=== Data for this exercise ===

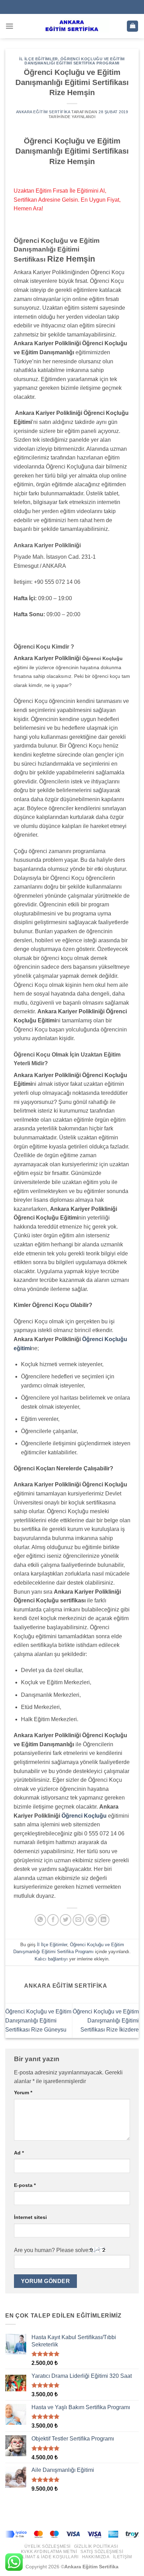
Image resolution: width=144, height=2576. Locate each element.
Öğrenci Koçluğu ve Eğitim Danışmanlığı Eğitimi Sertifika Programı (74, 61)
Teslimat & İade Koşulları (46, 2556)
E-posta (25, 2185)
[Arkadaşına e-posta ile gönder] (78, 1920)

===
=== Data for this exercise ===

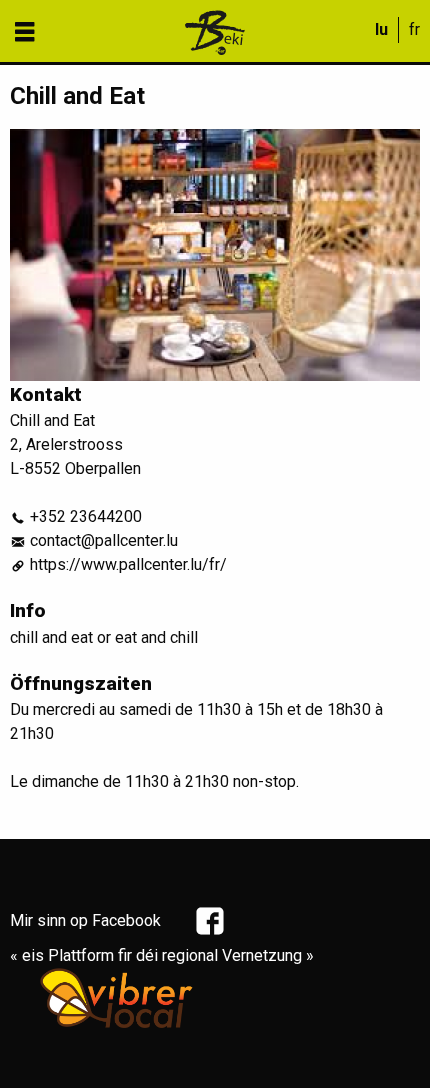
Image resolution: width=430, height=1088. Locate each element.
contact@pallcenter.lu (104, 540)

===

:: What the exercise asks ::
Only lines holding the string "width" are wanted; gather each one from the entries above.

:: Result ::
Image resolution: width=144, height=2576. Locate each element.
Image resolution: width=430, height=1088. Locate each element.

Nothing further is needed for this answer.